Standards and the Future

Tripathi adds that now that the query problem is solved via the CommonWell/Carequality agreement, the next step is to improve on the content challenge. He notes that right now, the vehicle for exchanging multi-type clinical information is the continuity of care document (CCD) and clinicians aren’t happy with that for a variety of reasons such as too much optionality and not enough standardization. “So if I get a CCD from Allscripts and one from Epic, they are not the same. There are weird quirks. This agreement doesn’t solve the content issue,” he says.  “In a way, all it does is make it easier for you to get that thing that you weren’t happy about to begin with. That’s the next challenge—how do we actually improve on that content so you’re happy with what you get back?”

There has been no shortage of hype surrounding the potential of the [Fast Healthcare Interoperability Resources] standard that can enable providers to package discrete bundles of data rather than entire documents. FHIR represents a shift away from a document-centric approach to a data-level access approach using application programming interfaces (APIs), thus making it attractive to all interested parties—vendors, providers and app developers.

Mark Pasquale, principal at Chicago-based The Chartis Group, and a former healthcare CIO and CTO, says FHIR indeed allows for more atomized data sharing. He notes that the FHIR and IHE (the Integrating the Healthcare Enterprise) standards still have a ways to go in maturity, however. “Some of the resources have reached a fairly mature level, but others are still developing. But once they mature and incorporate the FHIR standards, we’ll get to true interoperability. It’s definitely picked up pace, especially in the last year.”

Other industry experts agree with Pasquale on both the potential of FHIR, as well as on its current rudimentary state. Richard C. Howe, Ph.D., executive consultant at Colleyville, Texas-based HCG Healthcare IT Consulting, says FHIR-based apps—which could enable one app to be connected to a data repository, like the EHR, underneath it, “will help from a technical point of view.” But, he adds, “The physician in an office practice doesn’t even know what we’re talking about. It gets down to the physician or practice manager saying, what’s in it for me? There are a lot of benefits, such as connecting to specialists; it’s just a matter of convincing the primary care practices of the value.”

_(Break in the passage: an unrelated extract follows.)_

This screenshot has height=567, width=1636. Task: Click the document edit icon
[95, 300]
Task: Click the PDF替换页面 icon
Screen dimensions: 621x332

Howe says that undeniably, one of the problems with interoperability is the lack of a firm set of standards. “Without those standards, we’re kind of talking different languages on both sides of the fence. I remember when HL7 [Health Level Seven International] came along and this was going to be the standard that would solve all of this, but 100 different variations emerged, so it didn’t solve the problem. So we need firm standards. But I think FHIR will help solve a lot of the problems. If it works technically and it’s easy, physician groups will pick it up.”

To this end, Tripathi says that throughout the CommonWell/Carequality negotiations, there were discussions around moving to FHIR right now, but it was decided that as much as stakeholders would love to “flip the switch,” it’s simply not ready yet. “We need to lay the groundwork for the legal framework, get the trust model in place, and get the data flowing with the methods we have now, and as FHIR matures, we can evolve to the enablement of it,” he says. Tripathi notes that vendors such as athenahealth, Cerner and Epic are all funders and sponsors of HL7’s The Argonaut Project, so they are “putting their money where their mouths are, are willing to do it when it’s ready and are paying to advance it.”

Pasquale says, “As each one of the different service modules in the FHIR standard goes through a maturity process, and as each of these services goes through a maturity model, the vendors themselves will have to put the same web services into products. So you’ll see these vendors in their releases coming out with more of the FHIR standards, and when you combine that with more mature processes, I see the path as really wide open now.” He predicts that over the next two years, interoperability will improve even more, and adds, “I believe within a few years, we’ll have true interoperability.”